Set problem:
Reproduce the material below, character for character, from the line containing "The image size is (1545, 784)." through the line containing "Screen dimensions: 1456x815 pos(198,46)", and nothing else.

## Start Task data

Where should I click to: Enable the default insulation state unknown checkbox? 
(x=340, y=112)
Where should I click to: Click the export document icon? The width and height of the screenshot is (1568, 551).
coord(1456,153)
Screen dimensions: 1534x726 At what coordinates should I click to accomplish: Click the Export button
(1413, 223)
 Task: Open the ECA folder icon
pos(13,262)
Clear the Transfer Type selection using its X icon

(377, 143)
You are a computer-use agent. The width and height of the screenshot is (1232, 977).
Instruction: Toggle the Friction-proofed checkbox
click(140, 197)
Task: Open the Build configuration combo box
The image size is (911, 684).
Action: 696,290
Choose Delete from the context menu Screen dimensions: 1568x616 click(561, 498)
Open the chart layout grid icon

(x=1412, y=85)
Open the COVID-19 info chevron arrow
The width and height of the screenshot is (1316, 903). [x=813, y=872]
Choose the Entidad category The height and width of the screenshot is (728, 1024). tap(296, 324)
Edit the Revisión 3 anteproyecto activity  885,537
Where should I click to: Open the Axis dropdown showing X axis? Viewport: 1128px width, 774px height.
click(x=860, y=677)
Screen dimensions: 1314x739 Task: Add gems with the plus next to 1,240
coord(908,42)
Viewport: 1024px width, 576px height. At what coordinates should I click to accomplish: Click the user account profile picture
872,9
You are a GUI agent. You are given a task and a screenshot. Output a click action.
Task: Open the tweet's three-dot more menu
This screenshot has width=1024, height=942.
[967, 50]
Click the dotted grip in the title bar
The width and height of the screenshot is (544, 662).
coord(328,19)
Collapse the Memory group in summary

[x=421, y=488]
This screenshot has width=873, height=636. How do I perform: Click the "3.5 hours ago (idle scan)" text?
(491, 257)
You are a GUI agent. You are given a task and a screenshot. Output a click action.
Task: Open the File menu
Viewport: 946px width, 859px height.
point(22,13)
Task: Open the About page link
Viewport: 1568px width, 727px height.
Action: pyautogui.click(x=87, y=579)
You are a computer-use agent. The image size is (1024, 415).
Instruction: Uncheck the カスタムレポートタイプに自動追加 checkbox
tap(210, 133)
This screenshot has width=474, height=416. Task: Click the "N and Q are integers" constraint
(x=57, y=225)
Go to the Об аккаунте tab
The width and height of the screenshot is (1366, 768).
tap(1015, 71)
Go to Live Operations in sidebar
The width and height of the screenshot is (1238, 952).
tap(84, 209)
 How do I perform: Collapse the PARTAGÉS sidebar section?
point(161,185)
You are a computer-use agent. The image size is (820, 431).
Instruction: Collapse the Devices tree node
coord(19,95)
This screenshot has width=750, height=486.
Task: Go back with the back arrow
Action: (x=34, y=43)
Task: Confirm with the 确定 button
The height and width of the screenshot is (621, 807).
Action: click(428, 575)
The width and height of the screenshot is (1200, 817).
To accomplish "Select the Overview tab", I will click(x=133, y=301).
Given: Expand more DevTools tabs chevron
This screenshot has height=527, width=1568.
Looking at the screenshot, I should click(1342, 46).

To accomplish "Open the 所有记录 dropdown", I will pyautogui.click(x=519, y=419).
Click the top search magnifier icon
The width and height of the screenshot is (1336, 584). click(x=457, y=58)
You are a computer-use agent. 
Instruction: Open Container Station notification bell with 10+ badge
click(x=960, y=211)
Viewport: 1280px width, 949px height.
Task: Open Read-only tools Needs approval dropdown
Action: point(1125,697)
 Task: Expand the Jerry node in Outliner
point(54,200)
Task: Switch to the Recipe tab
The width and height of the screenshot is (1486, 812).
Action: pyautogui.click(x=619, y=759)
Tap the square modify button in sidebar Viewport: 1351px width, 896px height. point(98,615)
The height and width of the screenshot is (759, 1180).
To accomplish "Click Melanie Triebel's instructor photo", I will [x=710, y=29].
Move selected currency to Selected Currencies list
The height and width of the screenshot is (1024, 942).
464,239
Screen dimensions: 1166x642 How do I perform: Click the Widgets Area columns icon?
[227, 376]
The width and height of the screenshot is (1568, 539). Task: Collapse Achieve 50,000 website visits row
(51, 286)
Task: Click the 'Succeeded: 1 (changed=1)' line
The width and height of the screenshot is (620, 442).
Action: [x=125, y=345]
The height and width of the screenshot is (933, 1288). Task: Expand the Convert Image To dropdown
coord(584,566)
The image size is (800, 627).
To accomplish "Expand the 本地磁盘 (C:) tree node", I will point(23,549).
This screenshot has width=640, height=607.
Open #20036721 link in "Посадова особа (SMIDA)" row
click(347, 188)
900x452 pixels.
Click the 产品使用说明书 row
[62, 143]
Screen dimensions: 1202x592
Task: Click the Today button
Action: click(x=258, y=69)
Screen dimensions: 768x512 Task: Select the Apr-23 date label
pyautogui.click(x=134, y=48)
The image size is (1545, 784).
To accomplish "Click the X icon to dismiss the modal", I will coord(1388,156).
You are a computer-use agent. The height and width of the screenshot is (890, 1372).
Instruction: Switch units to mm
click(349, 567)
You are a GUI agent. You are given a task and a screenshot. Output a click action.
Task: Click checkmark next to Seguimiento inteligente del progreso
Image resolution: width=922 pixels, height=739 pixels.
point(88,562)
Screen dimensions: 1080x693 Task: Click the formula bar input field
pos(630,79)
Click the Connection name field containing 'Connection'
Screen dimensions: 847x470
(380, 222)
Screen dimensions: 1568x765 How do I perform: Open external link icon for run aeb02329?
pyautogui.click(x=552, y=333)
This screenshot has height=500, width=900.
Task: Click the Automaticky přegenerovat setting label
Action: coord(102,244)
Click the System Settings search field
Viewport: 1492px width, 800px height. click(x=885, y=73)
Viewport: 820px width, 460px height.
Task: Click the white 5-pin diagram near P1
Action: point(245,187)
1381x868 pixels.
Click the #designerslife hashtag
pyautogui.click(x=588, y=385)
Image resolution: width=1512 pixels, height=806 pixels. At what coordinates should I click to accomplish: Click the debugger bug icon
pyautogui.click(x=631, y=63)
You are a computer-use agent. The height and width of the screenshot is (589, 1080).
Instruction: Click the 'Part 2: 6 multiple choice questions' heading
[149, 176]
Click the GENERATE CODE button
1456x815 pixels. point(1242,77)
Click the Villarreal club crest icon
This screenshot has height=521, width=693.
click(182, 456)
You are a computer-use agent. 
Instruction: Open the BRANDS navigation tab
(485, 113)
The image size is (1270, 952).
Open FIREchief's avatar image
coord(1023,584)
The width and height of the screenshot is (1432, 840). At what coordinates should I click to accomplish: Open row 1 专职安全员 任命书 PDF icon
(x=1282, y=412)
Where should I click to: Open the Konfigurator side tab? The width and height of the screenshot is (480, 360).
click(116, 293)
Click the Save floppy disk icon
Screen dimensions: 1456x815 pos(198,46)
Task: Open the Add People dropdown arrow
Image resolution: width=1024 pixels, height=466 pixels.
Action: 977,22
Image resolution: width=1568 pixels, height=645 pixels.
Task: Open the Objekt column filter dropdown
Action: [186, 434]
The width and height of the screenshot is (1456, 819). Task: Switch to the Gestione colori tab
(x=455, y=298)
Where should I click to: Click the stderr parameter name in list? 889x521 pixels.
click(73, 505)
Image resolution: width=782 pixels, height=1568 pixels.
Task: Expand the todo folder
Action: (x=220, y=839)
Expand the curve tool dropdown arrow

## End Task data

Result for this exercise:
The image size is (1545, 784).
To accomplish "Click the X icon to dismiss the modal", I will coord(1388,156).
You are a computer-use agent. The height and width of the screenshot is (890, 1372).
Instruction: Switch units to mm
click(349, 567)
You are a GUI agent. You are given a task and a screenshot. Output a click action.
Task: Click checkmark next to Seguimiento inteligente del progreso
Image resolution: width=922 pixels, height=739 pixels.
point(88,562)
Screen dimensions: 1080x693 Task: Click the formula bar input field
pos(630,79)
Click the Connection name field containing 'Connection'
Screen dimensions: 847x470
(380, 222)
Screen dimensions: 1568x765 How do I perform: Open external link icon for run aeb02329?
pyautogui.click(x=552, y=333)
This screenshot has height=500, width=900.
Task: Click the Automaticky přegenerovat setting label
Action: coord(102,244)
Click the System Settings search field
Viewport: 1492px width, 800px height. click(x=885, y=73)
Viewport: 820px width, 460px height.
Task: Click the white 5-pin diagram near P1
Action: point(245,187)
1381x868 pixels.
Click the #designerslife hashtag
pyautogui.click(x=588, y=385)
Image resolution: width=1512 pixels, height=806 pixels. At what coordinates should I click to accomplish: Click the debugger bug icon
pyautogui.click(x=631, y=63)
You are a computer-use agent. The height and width of the screenshot is (589, 1080).
Instruction: Click the 'Part 2: 6 multiple choice questions' heading
[149, 176]
Click the GENERATE CODE button
1456x815 pixels. point(1242,77)
Click the Villarreal club crest icon
This screenshot has height=521, width=693.
click(182, 456)
You are a computer-use agent. 
Instruction: Open the BRANDS navigation tab
(485, 113)
The image size is (1270, 952).
Open FIREchief's avatar image
coord(1023,584)
The width and height of the screenshot is (1432, 840). At what coordinates should I click to accomplish: Open row 1 专职安全员 任命书 PDF icon
(x=1282, y=412)
Where should I click to: Open the Konfigurator side tab? The width and height of the screenshot is (480, 360).
click(116, 293)
Click the Save floppy disk icon
Screen dimensions: 1456x815 pos(198,46)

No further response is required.